Edit the material starting at the line containing "Image resolution: width=830" and ending at the line containing "coord(579,246)", swapping "thumbnail" for "icon" and changing nothing else. Return only those lines.

* * *

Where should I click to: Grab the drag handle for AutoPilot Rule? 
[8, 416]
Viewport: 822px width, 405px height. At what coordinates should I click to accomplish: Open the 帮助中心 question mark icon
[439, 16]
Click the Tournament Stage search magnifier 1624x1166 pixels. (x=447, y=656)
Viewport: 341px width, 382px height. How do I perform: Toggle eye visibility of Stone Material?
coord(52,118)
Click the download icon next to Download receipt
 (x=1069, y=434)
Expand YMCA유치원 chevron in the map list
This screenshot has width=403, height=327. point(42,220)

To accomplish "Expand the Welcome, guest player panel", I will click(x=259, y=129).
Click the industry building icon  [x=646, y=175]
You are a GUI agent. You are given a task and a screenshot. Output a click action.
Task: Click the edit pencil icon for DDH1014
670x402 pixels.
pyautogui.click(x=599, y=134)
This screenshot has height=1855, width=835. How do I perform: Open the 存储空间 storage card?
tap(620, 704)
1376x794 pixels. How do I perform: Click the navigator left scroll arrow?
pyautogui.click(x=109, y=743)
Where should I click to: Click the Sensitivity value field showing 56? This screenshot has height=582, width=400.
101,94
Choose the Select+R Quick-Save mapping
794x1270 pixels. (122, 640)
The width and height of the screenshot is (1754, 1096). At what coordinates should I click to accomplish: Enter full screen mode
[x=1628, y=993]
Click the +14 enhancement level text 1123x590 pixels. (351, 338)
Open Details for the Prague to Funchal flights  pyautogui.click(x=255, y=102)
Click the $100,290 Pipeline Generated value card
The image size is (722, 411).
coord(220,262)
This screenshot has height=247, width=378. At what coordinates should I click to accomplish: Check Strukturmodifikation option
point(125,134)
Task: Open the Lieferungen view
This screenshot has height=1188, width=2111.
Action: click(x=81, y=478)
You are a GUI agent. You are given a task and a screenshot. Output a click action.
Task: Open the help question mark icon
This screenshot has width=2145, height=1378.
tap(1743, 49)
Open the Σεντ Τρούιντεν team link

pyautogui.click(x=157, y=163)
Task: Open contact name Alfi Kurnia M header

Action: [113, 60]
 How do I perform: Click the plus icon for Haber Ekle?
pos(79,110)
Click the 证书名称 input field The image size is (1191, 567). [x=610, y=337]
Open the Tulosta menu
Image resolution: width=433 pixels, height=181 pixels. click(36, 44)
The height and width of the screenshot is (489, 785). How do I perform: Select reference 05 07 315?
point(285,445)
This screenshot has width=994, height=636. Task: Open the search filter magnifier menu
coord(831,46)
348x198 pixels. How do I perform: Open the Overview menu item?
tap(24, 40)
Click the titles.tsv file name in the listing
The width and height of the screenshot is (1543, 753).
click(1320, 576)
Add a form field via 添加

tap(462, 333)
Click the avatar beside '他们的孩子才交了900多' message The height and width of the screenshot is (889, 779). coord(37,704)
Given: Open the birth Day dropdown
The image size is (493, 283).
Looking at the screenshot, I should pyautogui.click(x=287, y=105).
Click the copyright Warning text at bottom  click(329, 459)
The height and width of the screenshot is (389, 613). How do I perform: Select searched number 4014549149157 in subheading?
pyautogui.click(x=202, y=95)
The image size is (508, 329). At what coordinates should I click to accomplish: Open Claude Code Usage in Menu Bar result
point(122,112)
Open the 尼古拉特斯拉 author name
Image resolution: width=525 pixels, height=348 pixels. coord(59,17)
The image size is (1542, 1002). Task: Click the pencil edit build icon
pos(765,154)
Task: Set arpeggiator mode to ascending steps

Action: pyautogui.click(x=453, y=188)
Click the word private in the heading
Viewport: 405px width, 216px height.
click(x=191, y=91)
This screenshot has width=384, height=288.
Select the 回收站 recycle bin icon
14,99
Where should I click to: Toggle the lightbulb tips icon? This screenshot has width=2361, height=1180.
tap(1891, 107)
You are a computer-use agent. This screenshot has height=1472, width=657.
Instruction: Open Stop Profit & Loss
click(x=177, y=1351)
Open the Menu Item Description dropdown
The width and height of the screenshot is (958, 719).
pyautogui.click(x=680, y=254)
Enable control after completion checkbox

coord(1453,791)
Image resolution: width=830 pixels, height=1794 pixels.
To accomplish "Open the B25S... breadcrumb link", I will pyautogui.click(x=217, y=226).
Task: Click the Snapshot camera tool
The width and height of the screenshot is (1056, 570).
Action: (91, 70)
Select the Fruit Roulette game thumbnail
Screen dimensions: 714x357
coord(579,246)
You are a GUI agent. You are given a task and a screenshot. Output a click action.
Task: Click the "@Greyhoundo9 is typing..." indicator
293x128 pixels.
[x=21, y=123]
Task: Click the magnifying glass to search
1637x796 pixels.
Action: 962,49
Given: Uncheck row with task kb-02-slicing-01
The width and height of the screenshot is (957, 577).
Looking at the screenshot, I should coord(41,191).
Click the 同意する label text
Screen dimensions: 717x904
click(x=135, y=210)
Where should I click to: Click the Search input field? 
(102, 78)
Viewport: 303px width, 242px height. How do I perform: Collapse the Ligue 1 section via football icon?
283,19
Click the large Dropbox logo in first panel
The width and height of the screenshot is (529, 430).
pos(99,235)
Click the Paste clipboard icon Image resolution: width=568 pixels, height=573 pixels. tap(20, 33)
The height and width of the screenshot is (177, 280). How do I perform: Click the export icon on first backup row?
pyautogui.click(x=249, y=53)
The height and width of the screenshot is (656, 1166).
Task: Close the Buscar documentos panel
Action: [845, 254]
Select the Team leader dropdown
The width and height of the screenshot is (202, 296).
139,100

* * *

• FINISHED ANSWER
Image resolution: width=830 pixels, height=1794 pixels.
To accomplish "Open the B25S... breadcrumb link", I will pyautogui.click(x=217, y=226).
Task: Click the Snapshot camera tool
The width and height of the screenshot is (1056, 570).
Action: (91, 70)
Select the Fruit Roulette game icon
Screen dimensions: 714x357
coord(579,246)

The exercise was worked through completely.